▶ [WHAT IS REQUIRED]
Repeat the listing in full, exactly as it stands.

▶ [STUDY MATERIAL]
= Beginning of Section =
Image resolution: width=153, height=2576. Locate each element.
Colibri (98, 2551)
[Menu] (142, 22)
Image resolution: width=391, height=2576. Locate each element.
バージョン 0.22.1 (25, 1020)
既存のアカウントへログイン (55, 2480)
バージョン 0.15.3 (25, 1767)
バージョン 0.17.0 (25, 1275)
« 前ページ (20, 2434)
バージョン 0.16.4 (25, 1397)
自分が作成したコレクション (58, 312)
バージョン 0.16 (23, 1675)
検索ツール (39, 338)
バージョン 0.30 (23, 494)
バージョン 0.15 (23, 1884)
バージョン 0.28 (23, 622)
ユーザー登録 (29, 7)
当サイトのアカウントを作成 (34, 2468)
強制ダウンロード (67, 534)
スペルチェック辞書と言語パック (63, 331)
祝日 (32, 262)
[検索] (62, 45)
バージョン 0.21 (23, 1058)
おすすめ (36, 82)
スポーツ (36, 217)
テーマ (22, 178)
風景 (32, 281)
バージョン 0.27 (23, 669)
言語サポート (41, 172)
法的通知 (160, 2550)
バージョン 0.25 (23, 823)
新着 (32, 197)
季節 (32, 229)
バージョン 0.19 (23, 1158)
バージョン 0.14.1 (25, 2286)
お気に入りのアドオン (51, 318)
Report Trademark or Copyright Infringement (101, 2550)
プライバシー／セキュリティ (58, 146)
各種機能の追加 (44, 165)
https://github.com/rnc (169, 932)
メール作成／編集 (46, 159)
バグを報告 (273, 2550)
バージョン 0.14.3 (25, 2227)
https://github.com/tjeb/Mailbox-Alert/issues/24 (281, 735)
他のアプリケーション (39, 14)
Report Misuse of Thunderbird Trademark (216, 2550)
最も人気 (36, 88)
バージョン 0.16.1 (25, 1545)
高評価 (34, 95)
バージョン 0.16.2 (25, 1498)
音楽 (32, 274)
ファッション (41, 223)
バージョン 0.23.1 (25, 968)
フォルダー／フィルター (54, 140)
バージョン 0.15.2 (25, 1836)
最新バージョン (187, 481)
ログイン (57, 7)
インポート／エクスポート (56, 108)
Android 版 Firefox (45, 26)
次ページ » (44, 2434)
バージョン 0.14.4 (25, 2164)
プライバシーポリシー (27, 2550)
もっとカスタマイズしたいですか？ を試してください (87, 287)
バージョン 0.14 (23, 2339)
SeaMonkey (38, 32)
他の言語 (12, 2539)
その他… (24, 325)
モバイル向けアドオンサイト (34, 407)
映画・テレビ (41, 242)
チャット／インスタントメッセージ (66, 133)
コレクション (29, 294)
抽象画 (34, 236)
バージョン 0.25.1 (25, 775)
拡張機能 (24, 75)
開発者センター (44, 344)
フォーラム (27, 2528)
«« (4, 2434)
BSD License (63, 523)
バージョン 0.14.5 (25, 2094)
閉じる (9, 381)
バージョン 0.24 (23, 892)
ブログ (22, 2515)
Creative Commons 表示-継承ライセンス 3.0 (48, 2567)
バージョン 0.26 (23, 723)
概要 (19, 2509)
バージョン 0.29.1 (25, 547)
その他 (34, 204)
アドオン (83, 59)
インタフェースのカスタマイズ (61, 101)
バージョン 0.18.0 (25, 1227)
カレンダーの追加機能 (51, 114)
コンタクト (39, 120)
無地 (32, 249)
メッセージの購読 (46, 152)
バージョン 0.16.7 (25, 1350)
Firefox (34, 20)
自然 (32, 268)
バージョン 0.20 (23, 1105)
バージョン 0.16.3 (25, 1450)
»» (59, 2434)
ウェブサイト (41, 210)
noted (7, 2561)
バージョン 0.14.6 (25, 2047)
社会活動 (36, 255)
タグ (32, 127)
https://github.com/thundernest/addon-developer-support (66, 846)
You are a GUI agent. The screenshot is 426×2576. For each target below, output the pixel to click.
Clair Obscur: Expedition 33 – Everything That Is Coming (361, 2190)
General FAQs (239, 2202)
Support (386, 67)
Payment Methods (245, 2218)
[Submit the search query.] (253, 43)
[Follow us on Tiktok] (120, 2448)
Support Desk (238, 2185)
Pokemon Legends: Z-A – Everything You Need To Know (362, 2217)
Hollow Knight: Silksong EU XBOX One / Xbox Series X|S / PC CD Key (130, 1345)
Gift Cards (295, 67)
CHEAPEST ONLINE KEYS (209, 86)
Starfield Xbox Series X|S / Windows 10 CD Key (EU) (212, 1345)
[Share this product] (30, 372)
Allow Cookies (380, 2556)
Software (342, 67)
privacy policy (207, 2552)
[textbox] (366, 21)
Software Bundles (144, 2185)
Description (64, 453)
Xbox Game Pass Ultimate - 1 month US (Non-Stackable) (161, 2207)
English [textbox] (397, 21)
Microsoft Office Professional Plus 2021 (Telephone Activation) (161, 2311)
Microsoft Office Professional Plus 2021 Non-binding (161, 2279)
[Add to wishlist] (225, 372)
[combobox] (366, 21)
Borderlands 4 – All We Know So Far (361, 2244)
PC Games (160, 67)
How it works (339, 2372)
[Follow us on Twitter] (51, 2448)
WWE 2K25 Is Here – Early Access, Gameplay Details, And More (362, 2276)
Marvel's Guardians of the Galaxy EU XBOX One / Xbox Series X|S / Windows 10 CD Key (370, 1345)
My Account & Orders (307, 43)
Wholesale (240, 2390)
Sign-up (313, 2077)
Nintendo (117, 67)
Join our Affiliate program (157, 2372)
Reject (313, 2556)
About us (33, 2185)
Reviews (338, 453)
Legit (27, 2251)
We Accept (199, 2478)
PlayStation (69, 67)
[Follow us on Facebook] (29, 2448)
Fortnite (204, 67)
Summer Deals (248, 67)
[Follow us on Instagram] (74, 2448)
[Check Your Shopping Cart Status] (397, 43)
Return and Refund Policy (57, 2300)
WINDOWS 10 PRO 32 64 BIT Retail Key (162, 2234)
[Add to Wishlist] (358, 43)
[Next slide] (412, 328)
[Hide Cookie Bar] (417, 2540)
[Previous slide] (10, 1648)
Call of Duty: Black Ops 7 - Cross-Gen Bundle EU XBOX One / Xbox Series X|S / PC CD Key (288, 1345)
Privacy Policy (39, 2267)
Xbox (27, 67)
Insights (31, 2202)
= End of Section =
▶ [WRITTEN SOLUTION]
Image resolution: width=153, height=2576. Locate each element.
Colibri (98, 2551)
[Menu] (142, 22)
Image resolution: width=391, height=2576. Locate each element.
バージョン 0.22.1 (25, 1020)
既存のアカウントへログイン (55, 2480)
バージョン 0.15.3 (25, 1767)
バージョン 0.17.0 (25, 1275)
« 前ページ (20, 2434)
バージョン 0.16.4 (25, 1397)
自分が作成したコレクション (58, 312)
バージョン 0.16 (23, 1675)
検索ツール (39, 338)
バージョン 0.30 (23, 494)
バージョン 0.15 (23, 1884)
バージョン 0.28 (23, 622)
ユーザー登録 (29, 7)
当サイトのアカウントを作成 (34, 2468)
強制ダウンロード (67, 534)
スペルチェック辞書と言語パック (63, 331)
祝日 (32, 262)
[検索] (62, 45)
バージョン 0.21 (23, 1058)
おすすめ (36, 82)
スポーツ (36, 217)
テーマ (22, 178)
風景 (32, 281)
バージョン 0.27 (23, 669)
言語サポート (41, 172)
法的通知 (160, 2550)
バージョン 0.25 (23, 823)
新着 (32, 197)
季節 (32, 229)
バージョン 0.19 (23, 1158)
バージョン 0.14.1 (25, 2286)
お気に入りのアドオン (51, 318)
Report Trademark or Copyright Infringement (101, 2550)
プライバシー／セキュリティ (58, 146)
各種機能の追加 (44, 165)
https://github.com/rnc (169, 932)
メール作成／編集 (46, 159)
バグを報告 (273, 2550)
バージョン 0.14.3 (25, 2227)
https://github.com/tjeb/Mailbox-Alert/issues/24 (281, 735)
他のアプリケーション (39, 14)
Report Misuse of Thunderbird Trademark (216, 2550)
最も人気 (36, 88)
バージョン 0.16.1 (25, 1545)
高評価 (34, 95)
バージョン 0.16.2 (25, 1498)
音楽 (32, 274)
ファッション (41, 223)
バージョン 0.23.1 (25, 968)
フォルダー／フィルター (54, 140)
バージョン 0.15.2 (25, 1836)
最新バージョン (187, 481)
ログイン (57, 7)
インポート／エクスポート (56, 108)
Android 版 Firefox (45, 26)
次ページ » (44, 2434)
バージョン 0.14.4 (25, 2164)
プライバシーポリシー (27, 2550)
もっとカスタマイズしたいですか？ を試してください (87, 287)
バージョン 0.14 (23, 2339)
SeaMonkey (38, 32)
他の言語 (12, 2539)
その他… (24, 325)
モバイル向けアドオンサイト (34, 407)
映画・テレビ (41, 242)
チャット／インスタントメッセージ (66, 133)
コレクション (29, 294)
抽象画 (34, 236)
バージョン 0.25.1 (25, 775)
拡張機能 (24, 75)
開発者センター (44, 344)
フォーラム (27, 2528)
«« (4, 2434)
BSD License (63, 523)
バージョン 0.14.5 (25, 2094)
閉じる (9, 381)
バージョン 0.24 (23, 892)
ブログ (22, 2515)
Creative Commons 表示-継承ライセンス 3.0 (48, 2567)
バージョン 0.26 (23, 723)
概要 (19, 2509)
バージョン 0.29.1 (25, 547)
その他 (34, 204)
アドオン (83, 59)
インタフェースのカスタマイズ (61, 101)
バージョン 0.18.0 (25, 1227)
カレンダーの追加機能 (51, 114)
コンタクト (39, 120)
無地 (32, 249)
メッセージの購読 (46, 152)
バージョン 0.16.7 (25, 1350)
Firefox (34, 20)
自然 (32, 268)
バージョン 0.20 (23, 1105)
バージョン 0.16.3 (25, 1450)
»» (59, 2434)
ウェブサイト (41, 210)
noted (7, 2561)
バージョン 0.14.6 (25, 2047)
社会活動 (36, 255)
タグ (32, 127)
https://github.com/thundernest/addon-developer-support (66, 846)
You are a GUI agent. The screenshot is 426×2576. For each target below, output the pixel to click.
Clair Obscur: Expedition 33 – Everything That Is Coming (361, 2190)
General FAQs (239, 2202)
Support (386, 67)
Payment Methods (245, 2218)
[Submit the search query.] (253, 43)
[Follow us on Tiktok] (120, 2448)
Support Desk (238, 2185)
Pokemon Legends: Z-A – Everything You Need To Know (362, 2217)
Hollow Knight: Silksong EU XBOX One / Xbox Series X|S / PC CD Key (130, 1345)
Gift Cards (295, 67)
CHEAPEST ONLINE KEYS (209, 86)
Starfield Xbox Series X|S / Windows 10 CD Key (EU) (212, 1345)
[Share this product] (30, 372)
Allow Cookies (380, 2556)
Software (342, 67)
privacy policy (207, 2552)
[textbox] (366, 21)
Software Bundles (144, 2185)
Description (64, 453)
Xbox Game Pass Ultimate - 1 month US (Non-Stackable) (161, 2207)
English [textbox] (397, 21)
Microsoft Office Professional Plus 2021 (Telephone Activation) (161, 2311)
Microsoft Office Professional Plus 2021 Non-binding (161, 2279)
[Add to wishlist] (225, 372)
[combobox] (366, 21)
Borderlands 4 – All We Know So Far (361, 2244)
PC Games (160, 67)
How it works (339, 2372)
[Follow us on Twitter] (51, 2448)
WWE 2K25 Is Here – Early Access, Gameplay Details, And More (362, 2276)
Marvel's Guardians of the Galaxy EU XBOX One / Xbox Series X|S / Windows 10 CD Key (370, 1345)
My Account & Orders (307, 43)
Wholesale (240, 2390)
Sign-up (313, 2077)
Nintendo (117, 67)
Join our Affiliate program (157, 2372)
Reject (313, 2556)
About us (33, 2185)
Reviews (338, 453)
Legit (27, 2251)
We Accept (199, 2478)
PlayStation (69, 67)
[Follow us on Facebook] (29, 2448)
Fortnite (204, 67)
Summer Deals (248, 67)
[Follow us on Instagram] (74, 2448)
[Check Your Shopping Cart Status] (397, 43)
Return and Refund Policy (57, 2300)
WINDOWS 10 PRO 32 64 BIT Retail Key (162, 2234)
[Add to Wishlist] (358, 43)
[Next slide] (412, 328)
[Hide Cookie Bar] (417, 2540)
[Previous slide] (10, 1648)
Call of Duty: Black Ops 7 - Cross-Gen Bundle EU XBOX One / Xbox Series X|S / PC CD Key (288, 1345)
Privacy Policy (39, 2267)
Xbox (27, 67)
Insights (31, 2202)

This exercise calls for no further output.